Personal information
- Full name: Sead Banda
- Date of birth: 16 June 1990 (age 34)
- Place of birth: Nikšić, SFR Yugoslavia
- Height: 1.82 m (5 ft 11+1⁄2 in)
- Position(s): Forward

Youth career
- Sutjeska Nikšić
- Lecce
- Red Star Belgrade

Senior career*
- Years: Team / Apps / (Gls)
- 2008–2009: OFK Beograd / 1 / (0)
- 2009–2011: Sutjeska / 24 / (1)
- 2010: → Čelik Nikšić (loan) / 7 / (0)
- 2011: Bokelj / 27 / (1)
- 2012: Dečić Tuzi / 11 / (0)
- 2012: Bokelj / 11 / (1)
- 2013: Bosna Visoko / 3 / (0)
- 2013–2014: Rudar Kakanj / 1 / (0)

International career^{‡}
- 2007–2008: Montenegro U-19 / 8 / (0)
- 2008: Montenegro U-21 / 1 / (0)

= Sead Banda =

Montenegrin footballer

Sead Banda (Сеад Банда; born 16 June 1990) is a Montenegrin professional football striker playing with FK Rudar Kakanj in the First League of the Federation of Bosnia and Herzegovina.

==Club career==
Born in Nikšić, he started playing in the youth squad of FK Sutjeska Nikšić, but soon he will move abroad, first to Italian where he joined US Lecce and then Serbian side, and 1991 European and World Champions, Red Star Belgrade.

In 2008, he signed a 4-year contract with OFK Belgrade. Despite making his senior debut with OFK in the Serbian SuperLiga, at the end of the season he returned to Montenegro to play with his home town club FK Sutjeska Nikšić in the Montenegrin First League.

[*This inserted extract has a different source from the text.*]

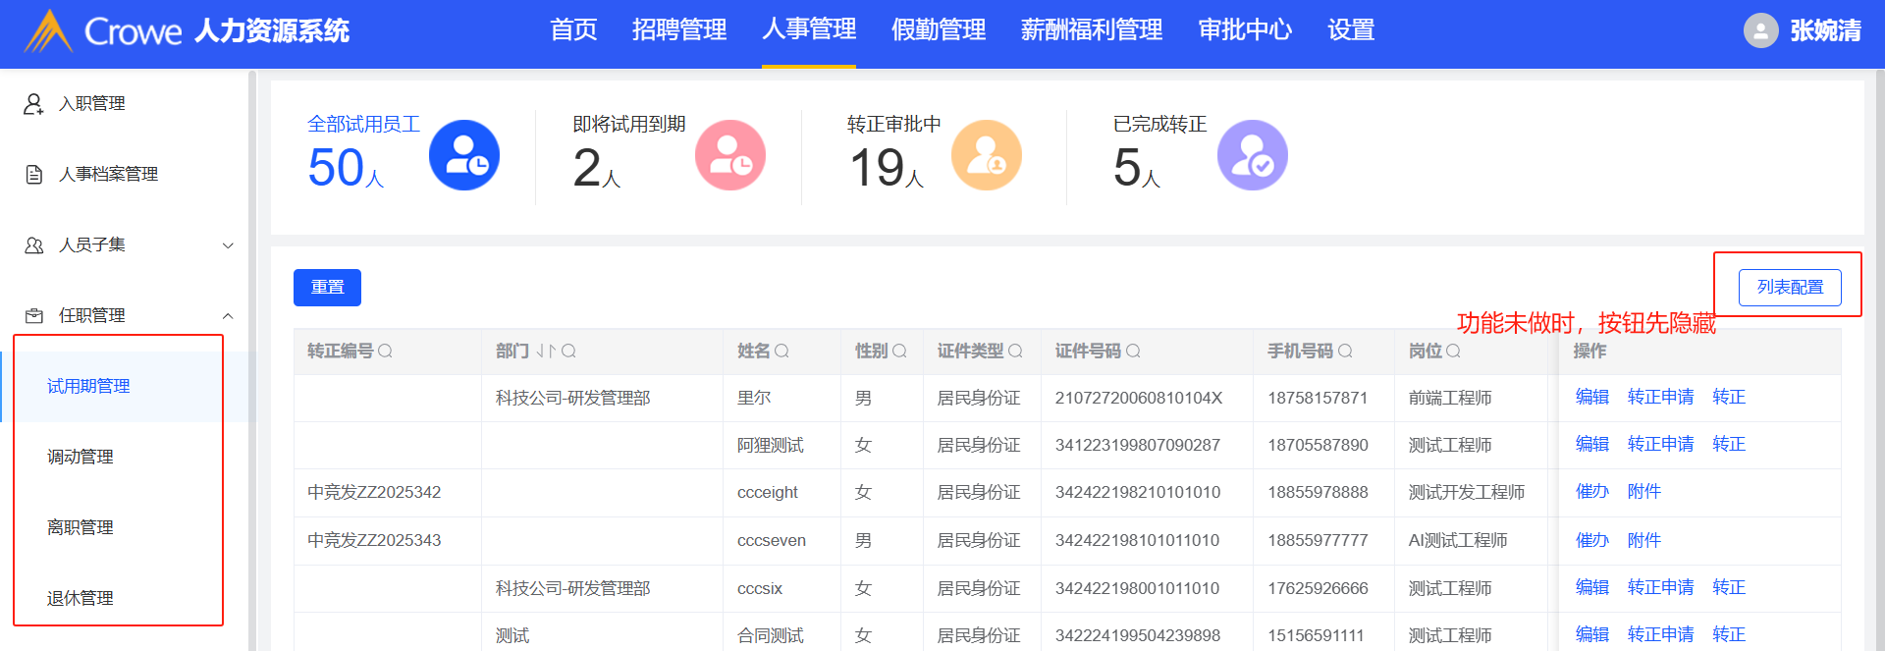This screenshot has width=1885, height=651.
Task: Click search icon in 手机号码 column header
Action: pyautogui.click(x=1345, y=351)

He stayed with Sutjeska for the following couple of seasons, before moving to another Montenegrin top flight club, FK Bokelj during summer 2011. After only six months, during the winter break, he moved to FK Dečić.

In summer 2012, after the relegation of Dečić, he returned to FK Bokelj. During the winter break of the 2012–13 season, he moved to Bosnia and joined second-level club NK Bosna Visoko. In summer 2013 he moved to FK Rudar Kakanj.

==International career==
Sead has made part of Montenegrin under-19 and under-21 teams.